WORK TO BE COMPLETED:
For this exercise, output the line holding "Click the audio progress bar" and all subsequent lines of the entries below, unchanged, up to and including the last.

[Collected data entries]
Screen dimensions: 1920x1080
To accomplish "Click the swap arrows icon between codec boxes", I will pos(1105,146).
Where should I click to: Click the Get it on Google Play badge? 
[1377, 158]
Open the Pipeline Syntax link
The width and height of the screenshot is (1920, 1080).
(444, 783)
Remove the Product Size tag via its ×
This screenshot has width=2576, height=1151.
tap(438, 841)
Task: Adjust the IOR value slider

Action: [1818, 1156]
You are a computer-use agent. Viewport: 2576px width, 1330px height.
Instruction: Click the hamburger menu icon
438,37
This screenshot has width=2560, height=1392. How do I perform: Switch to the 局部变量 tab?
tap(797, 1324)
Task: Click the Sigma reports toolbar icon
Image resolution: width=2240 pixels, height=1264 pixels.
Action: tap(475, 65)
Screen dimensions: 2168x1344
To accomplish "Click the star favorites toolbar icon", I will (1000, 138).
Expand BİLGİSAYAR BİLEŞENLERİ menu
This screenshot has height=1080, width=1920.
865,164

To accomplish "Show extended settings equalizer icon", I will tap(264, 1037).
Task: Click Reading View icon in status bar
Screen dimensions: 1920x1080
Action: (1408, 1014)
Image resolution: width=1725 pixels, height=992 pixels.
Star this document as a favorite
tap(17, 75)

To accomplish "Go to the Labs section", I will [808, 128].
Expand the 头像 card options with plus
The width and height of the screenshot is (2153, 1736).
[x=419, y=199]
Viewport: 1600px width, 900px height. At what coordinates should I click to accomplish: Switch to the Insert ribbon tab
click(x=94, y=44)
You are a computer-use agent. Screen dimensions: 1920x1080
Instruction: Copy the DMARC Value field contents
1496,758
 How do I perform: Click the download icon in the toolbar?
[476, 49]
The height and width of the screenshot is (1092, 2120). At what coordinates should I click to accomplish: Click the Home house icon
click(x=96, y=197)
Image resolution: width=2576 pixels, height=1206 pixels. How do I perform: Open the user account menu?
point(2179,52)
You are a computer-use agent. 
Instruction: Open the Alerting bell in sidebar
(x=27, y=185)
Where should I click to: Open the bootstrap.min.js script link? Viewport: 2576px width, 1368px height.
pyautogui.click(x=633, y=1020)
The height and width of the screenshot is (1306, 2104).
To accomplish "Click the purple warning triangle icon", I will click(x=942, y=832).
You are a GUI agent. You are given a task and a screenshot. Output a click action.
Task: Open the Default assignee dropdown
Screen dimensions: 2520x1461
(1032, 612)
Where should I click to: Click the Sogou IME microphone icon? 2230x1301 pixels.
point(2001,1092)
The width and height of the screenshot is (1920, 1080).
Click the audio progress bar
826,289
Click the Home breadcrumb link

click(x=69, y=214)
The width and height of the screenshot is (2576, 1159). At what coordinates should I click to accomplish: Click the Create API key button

RESPONSE BELOW:
Click the audio progress bar
826,289
Click the Home breadcrumb link

click(x=69, y=214)
The width and height of the screenshot is (2576, 1159). At what coordinates should I click to accomplish: Click the Create API key button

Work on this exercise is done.